For a little extra information on Marina, I have stolen this from a Guardian profile on her:

Abramović came out of a tough background. Her parents had close ties to the post-war communist regime of what was then Yugoslavia and her mother raised Abramović in a home run more like a boot camp than a family. In 2011, she turned what amounted to an abusive upbringing into a stage production called the Life and Death of Marina Abramović, co-starring Willem Dafoe and Antony Hegarty of Antony and the Johnsons, and in which she played both herself and her mother. "Every rehearsal I cried from the beginning to the end," she says. "Then one day Bobby [the director] said, enough of this bullshit crying. The public has to cry, not you. After three years of touring in Europe, I was free. All these stories don't affect me any more. An incredible feeling."
This was after years of critiquing the repressive nature of both her family and her country through performance art. In her piece The Lips of Thomas (1975), she carved a five-pointed communist star into her own abdomen, a monstrously sly up yours to the regime and appropriation of brutality for her own purposes. In other gallery settings, she and Ulay slammed into each other, shrieked in each other's faces, or sat staring at each other for interminable lengths of time to test, and conquer, the boundaries of what is endurable. It was thrilling, shocking, above all, moral and sailing always in the face of accusations of meaninglessness. The great danger with this sort of art, of course, is that pain is mistaken for meaning.
"In the beginning there were just masochists doing this shit and it was ridiculous. They needed to go to a psychiatric clinic," she nods. "It's more complicated to explain. In every culture, [there are those] shamans or medicine men who endured incredible physical pain, because it's a door opening to the subconsciousness. And the way we can actually control the pain – it's how to control everything. This is the key."
She also spent time in Australia with Indigenous Australians, and learnt how to "sit" from them. As she was quoted as saying in a recent interview here in Australia:


That actual root for the entire idea of performance was based here in Australia. Australian Aborigines always live in the present time. Aborigines perform in the present time, they live through the ceremonies, the performance in a certain way is a ceremony.

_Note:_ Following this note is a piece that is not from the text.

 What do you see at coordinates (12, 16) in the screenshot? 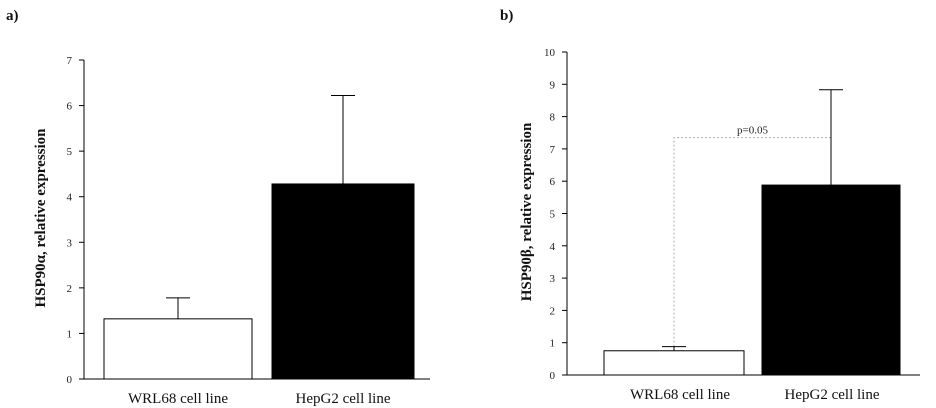
I see `panel-a-label: a)` at bounding box center [12, 16].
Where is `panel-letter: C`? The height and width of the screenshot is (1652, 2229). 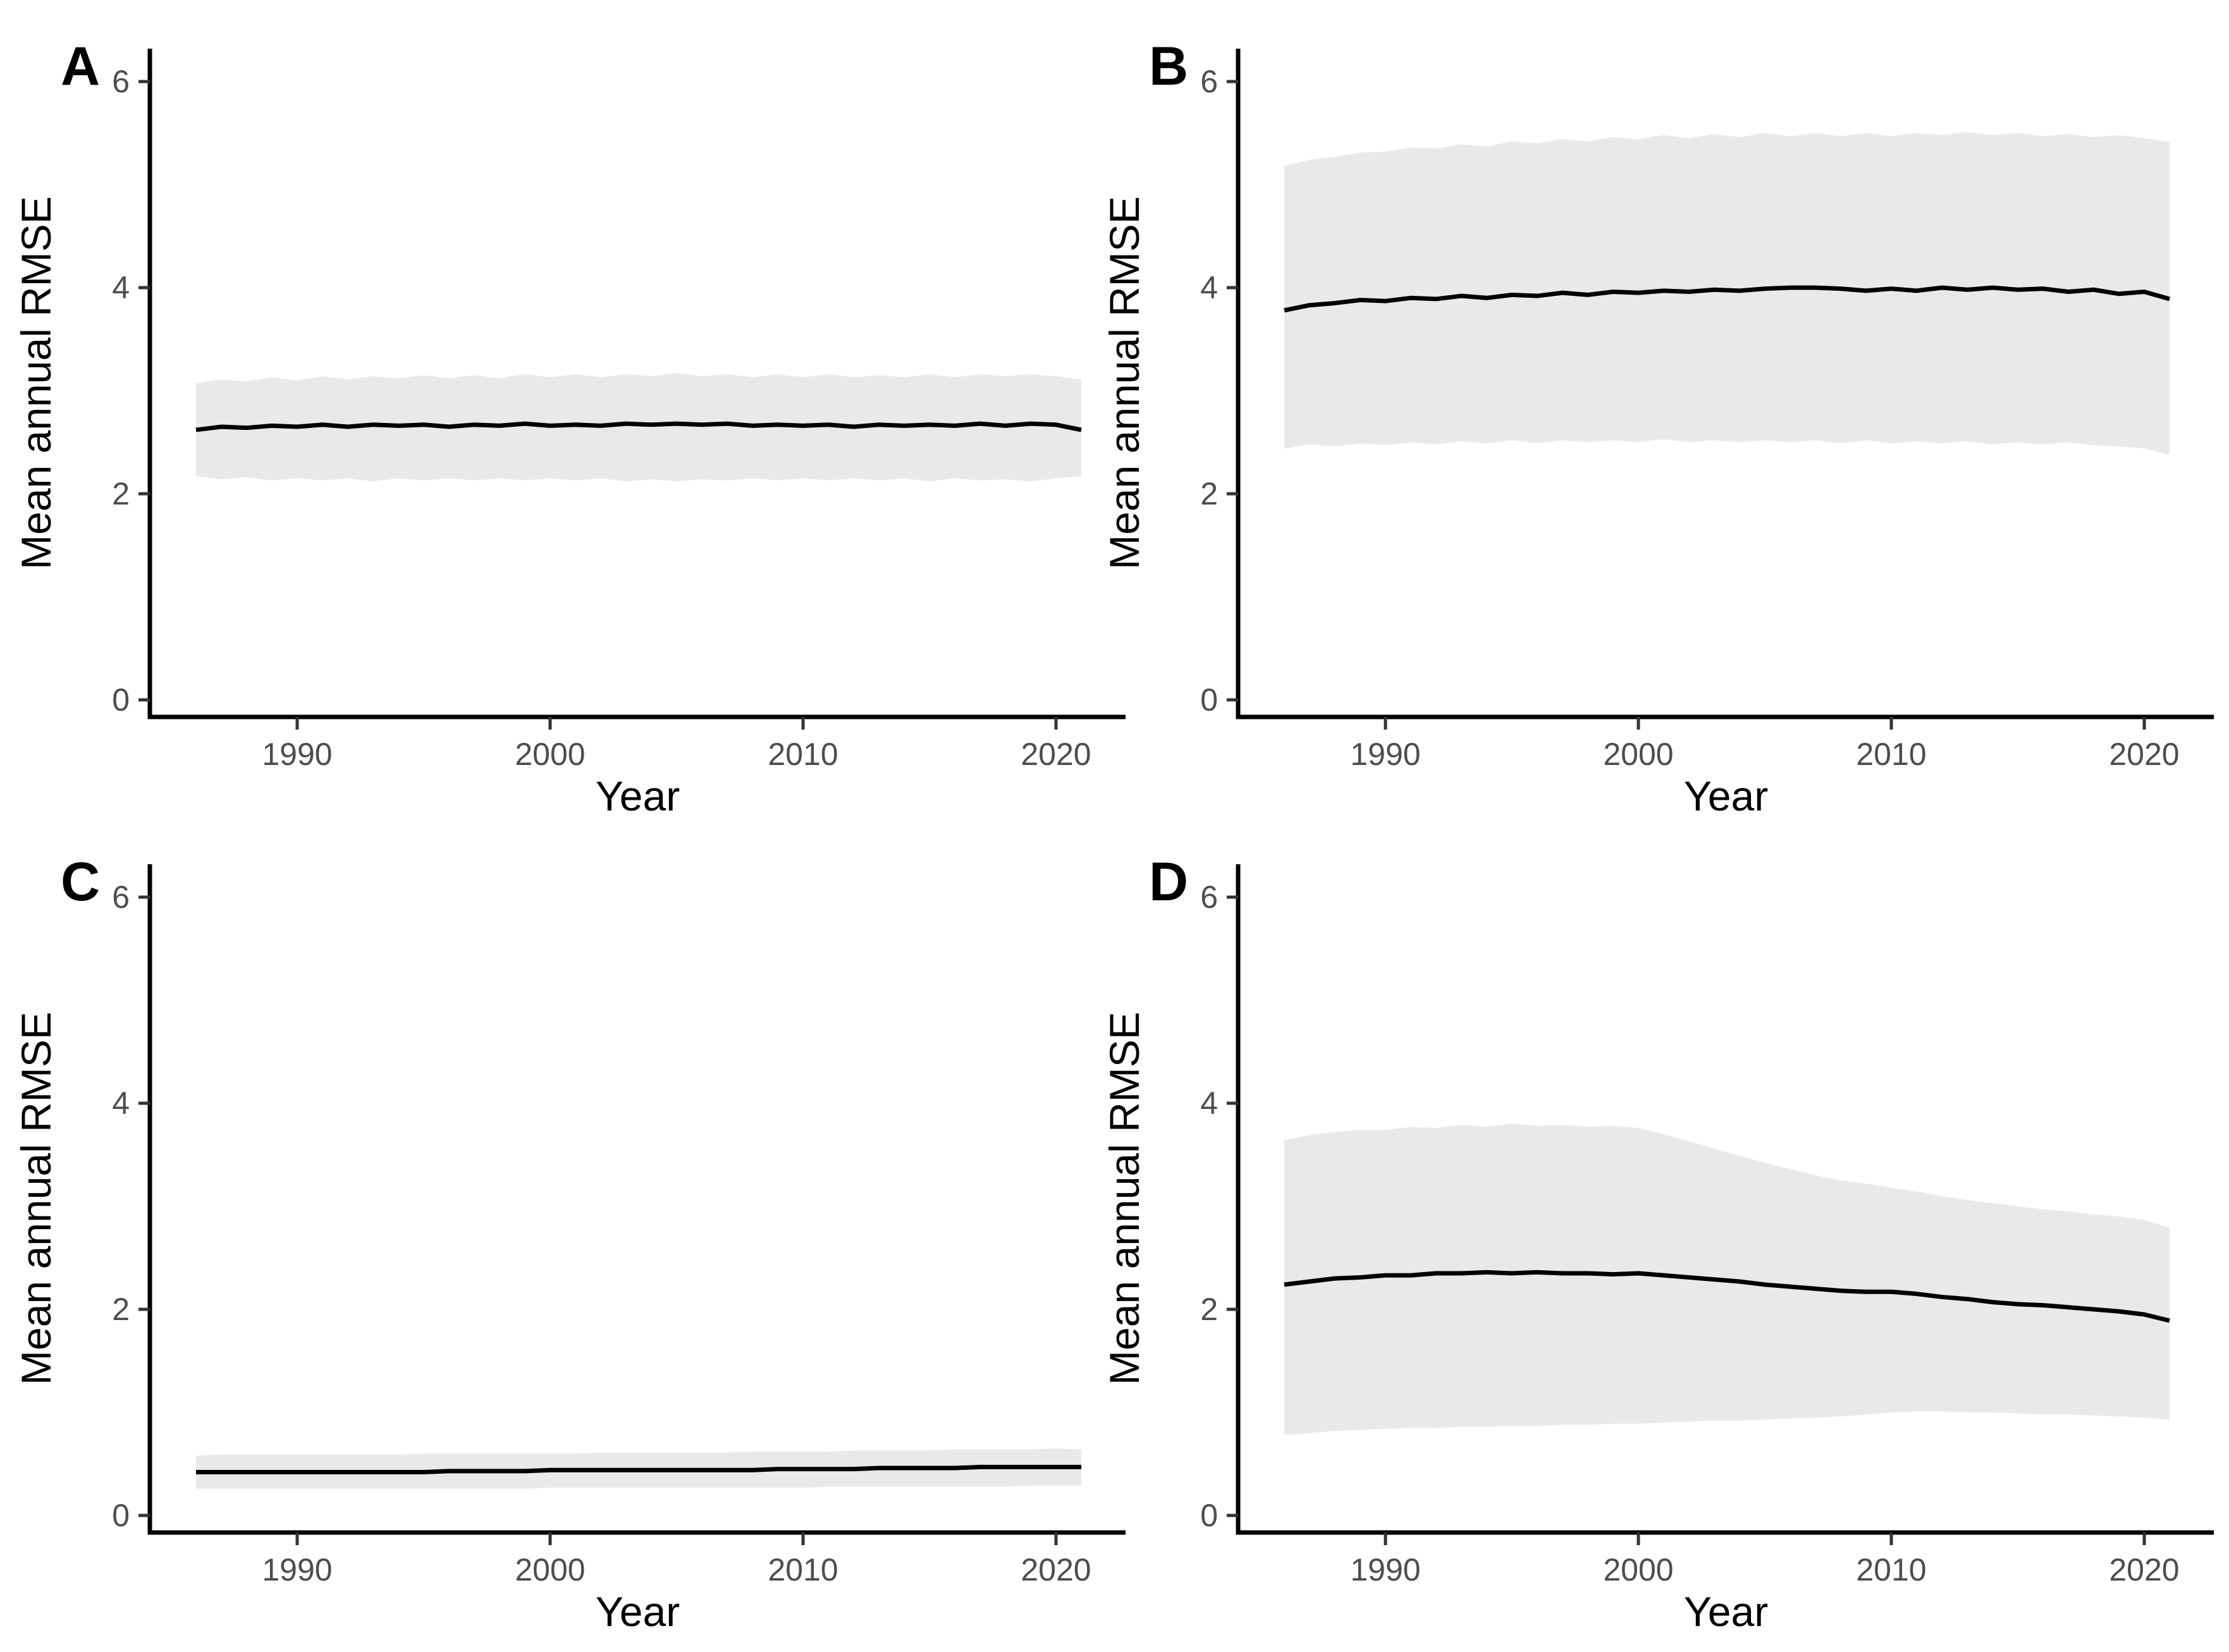
panel-letter: C is located at coordinates (80, 882).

Ok - she's out there. And that's what I like about her and her art. She is challenging, different and thought- and conversation-provoking. She provokes conversations we should be having, and encourages us to move beyond our comfort zone. It's a shame that she has only become truly celebrated in the last 5-10 years (she is pushing 70) but as they say - better late than never. Possibly all her struggles and obscurity are what have contributed to the power of her subject matter today. Whatever it is, I can't wait to count rice at MONA this Sunday.